One team employee called the Balls the “best thing to happen to Lithuania in 10 years,” but not every outlook is so rosy. LaVar himself even said the plan was to put his sons in a place where they would stand out and not just be another “pea in the pod,” choosing the spotlight over better potential development and competition.

Then there’s the location itself. Lithuania in winter seems like a tough place to live. The language barrier doesn’t help. Food is repetitive and bland, and some of the descriptions of life in Lithuania, especially when compared to where Ball has spent his entire life in the suburbs of Los Angeles, are downright bleak.

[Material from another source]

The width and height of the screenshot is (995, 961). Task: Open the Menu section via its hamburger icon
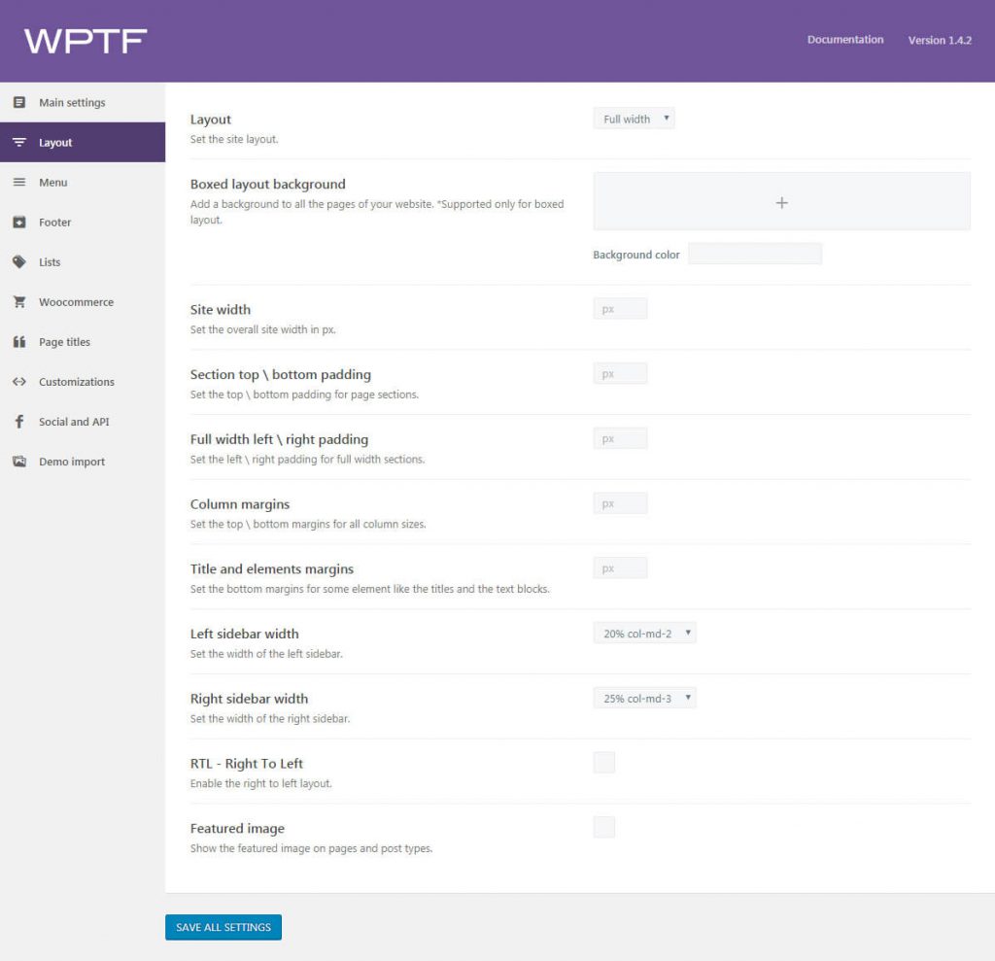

Few people speak English. Oftentimes, meals at the Vytautas Mineral SPA hotel, where the family is staying, consist of pork, cabbage and potatoes. Again and again. The mini chocolate chip croissants are stale. There are no movie theatres, no malls, no taco trucks like the ones in Los Angeles, where I live. And certainly no Lamborghinis like the black one Melo received when he celebrated his 16th birthday in Chino. It takes me 10 minutes to scrape off all the ice on my Toyota Corolla rental. I laugh, imagining if Melo had to do the same for his Lambo.


The piece is a fascinating look at the whole excursion, as well as an examination of whether going pro is actually helping LaMelo become the NBA player he and his family are determined to make him. The problem, as Fader points out, is that LaMelo is actually being far more insulated in Lithuania because of his father’s influence over the team, decision-making and even scheduling than he should be if the idea is to get him real experience overseas. LaVar regularly barks at the coaching staff to put him back in the game, and in practices he’s rarely ever pushed.

When Melo arrived in Prienai, his new team shockingly didn’t seem interested in challenging him on the court. I observed him at daily practices and games for three weeks, and in that time I didn’t see him or his teammates run a single suicide or timed up-and-back sprint. I didn’t see any punishment for blown layups or defensive errors, either. And games were scheduled against lesser opponents.

How can Melo soar when his father has cleared any hurdle that might come his way?

When pressed as to whether he’s avoided getting onto Melo in practices and games for his propensity to chuck shots and make poor decisions (as 16 year olds are wont to do), the team’s head coach Virginijus Seskus told Fader, “Yeah, there is some truth in it.” Fader goes on to note that there have been some moments where LaMelo has appeared to show some growth as a player beyond being the unrepentant chucker he was known as off in Chino Hills thanks to YouTube highlight clips of him launching threes. He still fires those off, but Fader points out a few moments where it’s apparent his basketball IQ is growing, but maybe not as rapidly as it could if LaVar allowed the training wheels to come off completely.

While the path is unique, it seems in some ways to be the path of least resistance, as Melo isn’t exactly being challenged in many ways other than finding things to do and good food to eat and any development or growth of his basketball skills seems to be stunted by the insistence of LaVar to constantly put him in desirable situations, even thousands of miles from home.